Nancy Scheper-Hughes, one of the nation's foremost anthropologists, will be the featured writer for the Berkeley Writers at Work series Monday, Feb. 2, from noon to 1:30 p.m. in the Toll Room of Alumni House. She will read from her works, be interviewed about her writing process and answer questions from the audience.

Scheper-Hughes received both her BA and PhD from Berkeley and has written extensively and lectured throughout the world on topics from "AIDS and Human Rights in Cuba" and "Popular Justice and Human Rights in a South African Squatter Camp" to "Maternal Thinking and the Policies of War."

She has been invited to speak or teach at universities in Canada, South Africa, Brazil, Israel, Hong Kong and France.

Scheper-Hughes writes on a variety of subjects: gender and reproduction; violence and everyday life; the practice of anthropology; and deviance, madness and social control.

Her book "Saints, Scholars and Schizophrenics: Mental Illness in Rural Ireland" (1979) won the Margaret Mead Award from the Society for Applied Anthropology and the American Anthropological Association.
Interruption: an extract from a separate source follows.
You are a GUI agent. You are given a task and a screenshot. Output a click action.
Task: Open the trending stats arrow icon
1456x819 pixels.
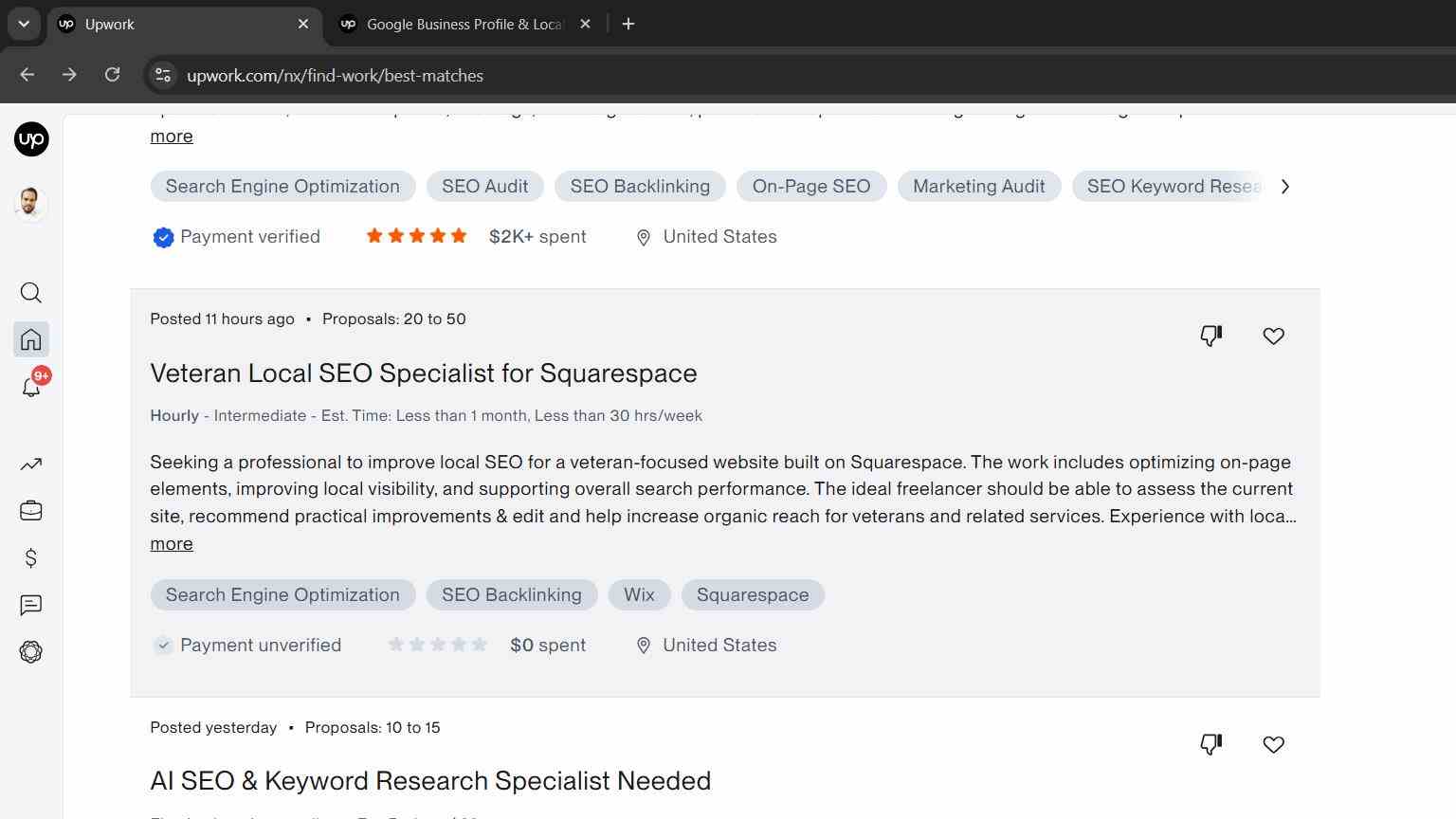click(x=31, y=464)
Reactions in the village of "Ballybran" to the book were more mixed. One Irish countryman said, "Yerra, she should be shot!"
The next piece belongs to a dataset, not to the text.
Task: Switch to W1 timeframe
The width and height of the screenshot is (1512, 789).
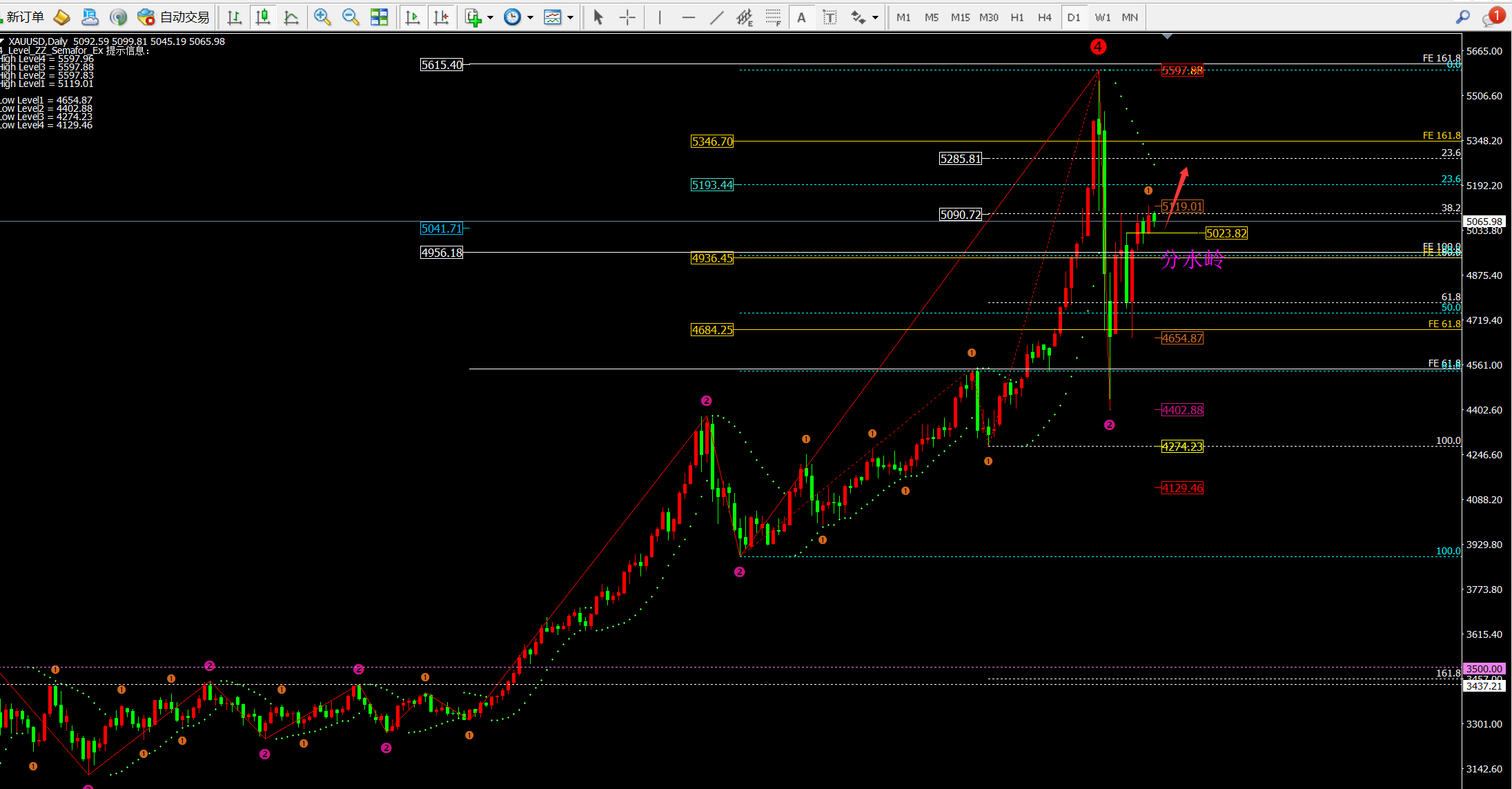Action: (x=1103, y=17)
In addition to a heavy schedule of scholarly writing, she has always maintained a parallel commitment to writing for the public in such venues as Natural History Magazine, a fairly regular stream of articles for the British magazine The New Internationalist and editorials in the L.A. Times and the New York Times on subjects ranging from the cultural politics of international adoption to the assassination of Brazil's street kids and the increasing commercialization of human organs and living donors in transplant surgery.

In "Death without Weeping: the Violence of Everyday Life in Brazil," (1992), Scheper-Hughes examines how extreme poverty and hunger in northeast Brazil have created a culture in which mothers not only do not mourn the death of sickly babies, but in fact have developed behaviors that hasten the death of those children. Commonweal magazine called this a "searing treatment of how social and economic injustice has created forces that deprive mothers of what would seem to be the most basic of human rights, the right to grieve for their dead babies." Library Journal said, "What makes the book as exciting to read as a good novel is (Scheper-Hughes') long-term interaction with a group of people that she clearly loves and the complete lack of the sense of the 'other' that is so often found in anthropological writing."
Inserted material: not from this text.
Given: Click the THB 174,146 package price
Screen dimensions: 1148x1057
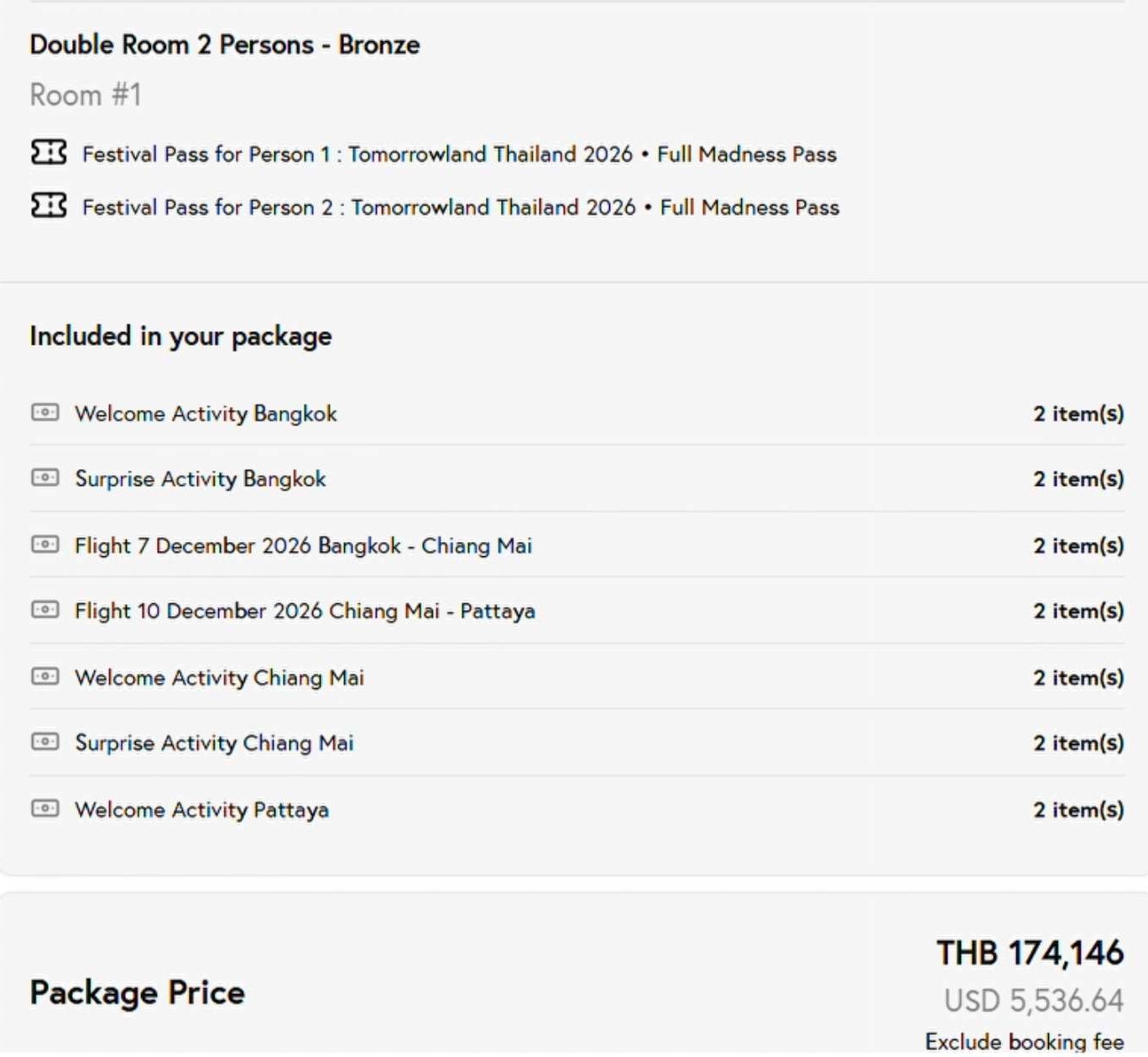Looking at the screenshot, I should tap(1030, 954).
"Death without Weeping" won several book awards and prizes (including one in Italy and one in the United Kingdom) and was nominated for the National Book Critics Circle Award for Best Book of Non-Fiction (1993).

The Berkeley Writers at Work series provides a forum for campus writers to discuss all aspects of their writing, from gathering material and crafting the framework to creating a mood, editing and revising.

The series is sponsored by College Writing Programs, with support from the dean of undergraduate education. It is free and open to the public; no reservations are needed.